## Task goal
Beginning at whichever line contains "1113x436 pixels.", reproduce each line of the records below word for word, ending with the last, and add nothing.

## Source data
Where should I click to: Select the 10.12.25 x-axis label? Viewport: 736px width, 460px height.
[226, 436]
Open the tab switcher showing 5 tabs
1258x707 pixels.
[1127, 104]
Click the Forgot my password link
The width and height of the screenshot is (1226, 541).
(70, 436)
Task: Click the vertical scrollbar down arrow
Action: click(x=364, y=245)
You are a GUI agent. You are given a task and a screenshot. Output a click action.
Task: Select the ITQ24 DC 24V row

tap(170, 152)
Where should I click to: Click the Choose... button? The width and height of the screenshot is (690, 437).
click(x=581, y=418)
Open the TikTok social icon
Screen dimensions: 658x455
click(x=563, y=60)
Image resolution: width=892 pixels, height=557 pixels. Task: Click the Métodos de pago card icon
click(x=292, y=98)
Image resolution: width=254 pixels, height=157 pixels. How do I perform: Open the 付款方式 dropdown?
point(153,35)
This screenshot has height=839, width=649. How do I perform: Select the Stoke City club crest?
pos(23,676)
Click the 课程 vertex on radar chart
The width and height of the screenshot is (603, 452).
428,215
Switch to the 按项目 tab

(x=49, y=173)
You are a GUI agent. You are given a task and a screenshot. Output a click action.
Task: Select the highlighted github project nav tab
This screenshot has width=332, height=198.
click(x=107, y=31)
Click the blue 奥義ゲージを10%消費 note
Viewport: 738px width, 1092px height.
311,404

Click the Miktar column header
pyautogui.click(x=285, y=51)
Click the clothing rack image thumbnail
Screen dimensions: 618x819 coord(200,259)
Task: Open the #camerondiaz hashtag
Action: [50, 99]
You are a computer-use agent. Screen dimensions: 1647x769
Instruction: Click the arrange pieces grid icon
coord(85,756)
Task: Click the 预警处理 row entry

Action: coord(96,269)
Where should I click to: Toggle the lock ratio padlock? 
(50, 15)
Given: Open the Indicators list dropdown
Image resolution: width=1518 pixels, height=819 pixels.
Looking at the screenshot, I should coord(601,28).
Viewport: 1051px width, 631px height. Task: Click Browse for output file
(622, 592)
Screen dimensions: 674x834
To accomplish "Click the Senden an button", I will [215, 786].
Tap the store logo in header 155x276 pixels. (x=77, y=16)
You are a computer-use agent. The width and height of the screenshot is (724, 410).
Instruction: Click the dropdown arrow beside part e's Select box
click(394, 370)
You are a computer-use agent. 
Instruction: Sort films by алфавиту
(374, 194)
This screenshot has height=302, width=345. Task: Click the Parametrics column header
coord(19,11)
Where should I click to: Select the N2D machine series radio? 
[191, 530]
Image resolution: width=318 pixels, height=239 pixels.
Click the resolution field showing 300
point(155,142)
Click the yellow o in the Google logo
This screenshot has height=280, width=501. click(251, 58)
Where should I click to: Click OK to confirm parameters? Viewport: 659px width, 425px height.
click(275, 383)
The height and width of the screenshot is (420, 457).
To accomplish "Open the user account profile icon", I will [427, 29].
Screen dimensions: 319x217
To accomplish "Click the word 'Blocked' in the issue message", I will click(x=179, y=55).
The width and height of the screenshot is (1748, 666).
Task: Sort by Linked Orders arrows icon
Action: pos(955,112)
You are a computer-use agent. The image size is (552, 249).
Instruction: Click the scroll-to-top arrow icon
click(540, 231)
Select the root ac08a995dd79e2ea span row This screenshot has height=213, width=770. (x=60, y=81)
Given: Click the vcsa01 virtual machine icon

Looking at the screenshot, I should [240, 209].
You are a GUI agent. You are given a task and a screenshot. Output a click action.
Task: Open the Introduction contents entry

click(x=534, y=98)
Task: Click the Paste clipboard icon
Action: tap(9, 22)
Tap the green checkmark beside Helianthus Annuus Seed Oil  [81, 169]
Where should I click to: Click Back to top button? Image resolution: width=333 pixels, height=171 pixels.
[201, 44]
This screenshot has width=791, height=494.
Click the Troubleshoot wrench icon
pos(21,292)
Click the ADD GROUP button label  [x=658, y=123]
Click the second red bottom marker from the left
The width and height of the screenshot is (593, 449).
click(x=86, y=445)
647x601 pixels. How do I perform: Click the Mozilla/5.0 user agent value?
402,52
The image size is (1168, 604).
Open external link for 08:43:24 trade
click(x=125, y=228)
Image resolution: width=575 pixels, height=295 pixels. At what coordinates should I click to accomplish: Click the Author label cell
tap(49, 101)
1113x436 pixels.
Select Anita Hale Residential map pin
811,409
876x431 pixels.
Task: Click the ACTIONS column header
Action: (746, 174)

## Output
1113x436 pixels.
Select Anita Hale Residential map pin
811,409
876x431 pixels.
Task: Click the ACTIONS column header
Action: (746, 174)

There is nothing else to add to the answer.